Nel merito di quanto sostenuto dal Presidente Petrucci invito a leggere con maggiore attenzione l’Intesa siglata con le Regioni lo scorso 29 gennaio sul Fondo di Cittadinanza che non prevede alcun vincolo o esclusione per quanto riguarda i soggetti proponenti delle attività finanziate attraverso la quota del 50% del Fondo attribuita alle Regioni, da cui deriva la possibilità di valorizzare le società sportive dilettantistiche di base indipendentemente dallo sport praticato o dall’adesione ad enti o federazioni.

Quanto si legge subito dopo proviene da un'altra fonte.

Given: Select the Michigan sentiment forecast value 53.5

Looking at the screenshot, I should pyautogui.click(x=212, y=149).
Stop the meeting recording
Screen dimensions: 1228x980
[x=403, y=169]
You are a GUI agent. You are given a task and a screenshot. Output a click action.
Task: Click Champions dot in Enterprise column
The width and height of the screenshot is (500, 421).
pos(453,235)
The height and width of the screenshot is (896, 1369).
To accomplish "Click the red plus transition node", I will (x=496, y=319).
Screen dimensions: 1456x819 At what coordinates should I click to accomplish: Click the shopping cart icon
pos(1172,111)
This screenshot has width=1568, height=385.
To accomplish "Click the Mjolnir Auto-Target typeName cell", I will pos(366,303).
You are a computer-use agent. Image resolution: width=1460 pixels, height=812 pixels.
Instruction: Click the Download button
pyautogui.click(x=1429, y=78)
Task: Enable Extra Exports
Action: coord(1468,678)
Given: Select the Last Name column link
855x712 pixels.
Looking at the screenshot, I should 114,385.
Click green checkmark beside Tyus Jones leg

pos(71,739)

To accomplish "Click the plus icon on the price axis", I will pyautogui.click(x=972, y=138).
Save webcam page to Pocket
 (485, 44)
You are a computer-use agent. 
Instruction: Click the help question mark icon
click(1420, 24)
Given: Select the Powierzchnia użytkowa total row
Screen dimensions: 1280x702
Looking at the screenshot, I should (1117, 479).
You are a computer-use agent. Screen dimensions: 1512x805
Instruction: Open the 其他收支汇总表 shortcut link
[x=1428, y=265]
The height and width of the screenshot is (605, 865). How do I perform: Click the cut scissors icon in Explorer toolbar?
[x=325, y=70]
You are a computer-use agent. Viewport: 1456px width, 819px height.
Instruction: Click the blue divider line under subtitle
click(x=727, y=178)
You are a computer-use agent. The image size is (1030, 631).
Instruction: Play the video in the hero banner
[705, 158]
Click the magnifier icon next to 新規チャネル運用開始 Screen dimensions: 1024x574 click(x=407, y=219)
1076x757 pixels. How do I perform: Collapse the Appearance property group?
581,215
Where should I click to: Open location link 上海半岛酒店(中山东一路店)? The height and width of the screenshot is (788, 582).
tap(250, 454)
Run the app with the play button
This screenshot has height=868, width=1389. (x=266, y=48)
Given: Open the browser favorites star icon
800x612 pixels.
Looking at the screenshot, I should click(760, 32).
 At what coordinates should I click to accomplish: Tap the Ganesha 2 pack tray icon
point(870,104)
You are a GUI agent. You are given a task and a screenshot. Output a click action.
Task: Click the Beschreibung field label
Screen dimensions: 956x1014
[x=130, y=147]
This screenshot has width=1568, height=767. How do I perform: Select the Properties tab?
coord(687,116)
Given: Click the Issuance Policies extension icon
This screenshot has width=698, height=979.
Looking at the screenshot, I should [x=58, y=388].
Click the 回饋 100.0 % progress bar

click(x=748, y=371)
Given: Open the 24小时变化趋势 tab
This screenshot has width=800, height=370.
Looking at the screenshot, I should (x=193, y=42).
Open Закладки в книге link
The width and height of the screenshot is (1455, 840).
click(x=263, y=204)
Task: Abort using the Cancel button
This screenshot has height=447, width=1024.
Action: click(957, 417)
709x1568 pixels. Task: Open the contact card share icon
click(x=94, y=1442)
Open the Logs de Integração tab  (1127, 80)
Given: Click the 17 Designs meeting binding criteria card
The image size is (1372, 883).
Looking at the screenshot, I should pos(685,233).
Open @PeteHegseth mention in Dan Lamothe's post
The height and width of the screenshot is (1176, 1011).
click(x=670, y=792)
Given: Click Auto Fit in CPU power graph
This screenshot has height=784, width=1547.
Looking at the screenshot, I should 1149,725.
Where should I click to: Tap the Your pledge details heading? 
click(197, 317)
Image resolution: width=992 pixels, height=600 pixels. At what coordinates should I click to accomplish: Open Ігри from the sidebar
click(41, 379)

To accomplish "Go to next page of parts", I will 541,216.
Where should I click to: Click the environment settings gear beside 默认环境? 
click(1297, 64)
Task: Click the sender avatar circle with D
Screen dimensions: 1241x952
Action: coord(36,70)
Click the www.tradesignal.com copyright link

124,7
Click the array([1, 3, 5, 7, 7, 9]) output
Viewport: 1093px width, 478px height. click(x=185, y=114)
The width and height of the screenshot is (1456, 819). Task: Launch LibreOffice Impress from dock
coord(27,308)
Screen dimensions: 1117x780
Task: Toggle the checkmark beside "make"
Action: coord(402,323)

Ma più complessivamente, ed aldilà di una polemica poco fondata sul merito effettivo, se si esamina a 360 gradi e senza pregiudizi l’azione complessiva del Ministero delle Politiche Sportive al suo attivo non c’è solo la costituzione del Fondo dello Sport di Cittadinanza così aspramente contestato oggi dal CONI ma tanti altri risultati tra cui, oltre alla conferma del finanziamento di 450 Milioni di Euro annui al Coni, una lista non breve di azioni che hanno mobilitato in favore di tutto lo sport risorse straordinarie, aggiuntive e di sicuro mai esistite prima:

• la creazione del Fondo per gli Eventi Sportivi Internazionali destinato, con una dotazione di 15 Milioni per il 2007 e di 13 per il 2008, a sostenere la realizzazione in Italia di grandi eventi sportivi internazionali nonché la previsione di finanziamenti specifici per la realizzazione dei Mondiali di Nuoto del 2009, dei Giochi del Mediterraneo e dei Mondiali di Ciclismo del 2008;

• il rilancio ed il rifinanziamento (60 Milioni d Euro in tre anni) dell’Istituto per il Credito Sportivo (ICS), la banca dello sport chiamata ad aiutare enti locali, Coni, federazioni e privati a realizzare impianti sportivi sul territorio;

• la destinazione in maniera specifica di altri 20 Milioni di Euro sempre all’ICS per la realizzazione del programma di ammodernamento e privatizzazione degli stadi e dei palazzetti;

• la possibilità riconosciuta a tutte le famiglie di detrarre il 19% delle spese sostenute per far praticare sport ai ragazzi dai 5 ai 18 anni presso palestre, associazioni sportive ed altri impianti;

• la moltiplicazione del contributo annuale per il Comitato Paralimpico Italiano che era di 500.000 Euro nel 2007 e che ora invece è di ben 5 Milioni di Euro per il 2008;

• la risoluzione in via definitiva della non positiva esperienza della Sportass con oneri totalmente a carico dello Stato e salvezza delle posizioni degli sportivi assicurati;

• la possibilità, contenuta nel decreto cd. mille-proroghe in via di conversione definitiva al Senato, di devolvere il 5 per mille da parte dei contribuenti anche a favore delle associazioni sportive dilettantistiche;

• l’aumento delle risorse statali destinate dal Ministero per le Politiche Sportive e dal Ministero dell’Istruzione all’inserimento della educazione motoria nella scuola primaria (10 Milioni di Euro nel 2008 per almeno 25 scuole a provincia);

• un bando di 1 Milione di Euro per progetti esclusivamente dedicati alla crescita della cultura sportiva ed alla prevenzione della violenza legata agli eventi sportivi.

Del forte e doveroso investimento del Ministero per le Politiche Giovanili e le Attività sportive parlano i fatti, costruiti e realizzati attraverso il metodo della cooperazione, innanzitutto con Coni e federazioni ma anche con regioni, enti territoriali ed enti di promozione sportiva.”